En prenant en compte la considération de Miguel Laventure, Vice Président du Conseil Régional, qui rappelle qu’avec l’art 74, «… l’autonomie est une relation réciproque : la Martinique deviendrait autonome vis-à-vis de la Métropole et la Métropole le serait vis-à-vis de la Martinique…»

et en regard :


  • des inquiétudes manifestées par la population ultramarine résidant en Métropole sur le maintien des droits acquis lors de leur retour au pays comme actif ou inactif et sur l’incitation au retour par des ultramarins porteurs de projets.

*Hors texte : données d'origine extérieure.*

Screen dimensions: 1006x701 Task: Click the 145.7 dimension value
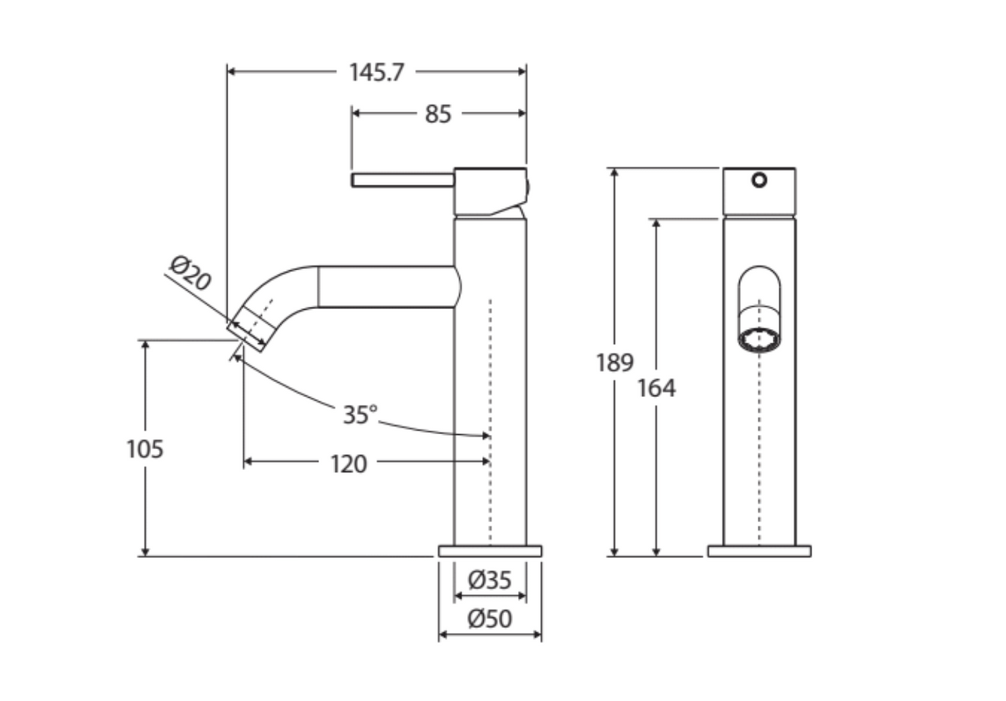[376, 72]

  • des synergies indispensables, à tout titre, avec la Métropole, pour un développement maitrisé,

  • des exigences de gestion financière et budgétaire,

  • des possibilités offertes par la communauté européenne dans le cadre des RUP,

  • du décalage de perception sur les évolutions possibles institutionnelles entre la population et les élus locaux,

le Groupe de travail considère qu’il faut promouvoir l’art 73 et inciter à utiliser pleinement les possibilités offertes par le statut qui l’identifie.

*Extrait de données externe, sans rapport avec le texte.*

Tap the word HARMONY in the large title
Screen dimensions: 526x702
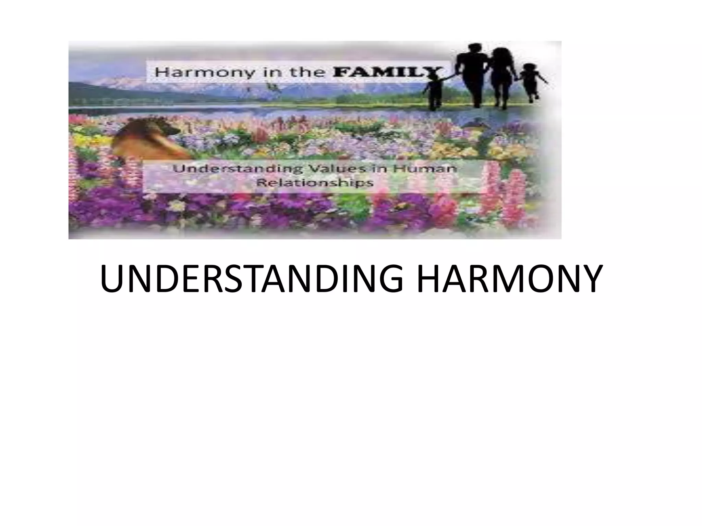[x=509, y=278]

2.2 Les structures locales.

Les articles 73 ou 74 de la Constitution ouvrent la possibilité d’opter pour la création d’une collectivité unique se substituant à la Région et au Département, et de décider quelles nouvelles compétences pourraient être dévolues à cette collectivité, dans des domaines ne touchant pas aux libertés et aux droits fondamentaux, ainsi qu’aux prérogatives régaliennes de la République.

L’examen de cette option semble subordonné à une cohérence géographique et d’échelle.

En effet on constate :



  • Pour la partie insulaire des Caraïbes : les iles « sœurs » que sont la Martinique et la Guadeloupe liées par une histoire, une culture et des intérêts convergents. Tout porte à croire qu’elles ont une destinée commune.

  • Pour la partie continentale des Caraïbes : la Guyane avec ses particularités.

  • Pour l’océan indien : la Réunion avec en devenir Mayotte (2011)

A l’échelle des comparaisons et sur la base des statistiques 2008, la Guadeloupe (402.000 ha) et la Martinique ( 399.000 ha) réunies représentent à peu prés la population de la Réunion ( 795.000 ha) c'est-à-dire la population de la communauté d’agglomération de Toulouse qui est inscrite dans une organisation administrative, semble-t-il, dynamique et efficace pour le contribuable et qui n’a pas la qualité ni de département et à fortiori, ni de région..

L’empilement à l’extrême des strates locales sur un même territoire aux contours de décision peu lisibles et les charges de fonctionnement qui en résultent, conduise à adapter cette organisation aux exigences d’un développement ambitieux.



Proposition

Selon l’évolution souhaitée par les populations concernées, le Groupe de travail suggère :



  • dans le cadre de la cohérence géographique et la convergence d’intérêts multiples, que soient maintenus les départements de la Martinique et de la Guadeloupe, mais en revanche, que ces iles soit réunie par une assemblée unique régionale dotée d’une réelle capacité de faire.

  • l’instauration d’une assemblée unique pour la Guyane regroupant le département et la région

  • l’instauration d’une assemblée unique pour la Réunion regroupant le département et la région. Cette disposition serait susceptible d’accueillir Mayotte en 2011.

Se poseront les problématiques liées à la rationalisation des chambres consulaires et des syndicats intercommunaux, à la formation des intercommunalités et à leurs compétences et à la sur représentativité.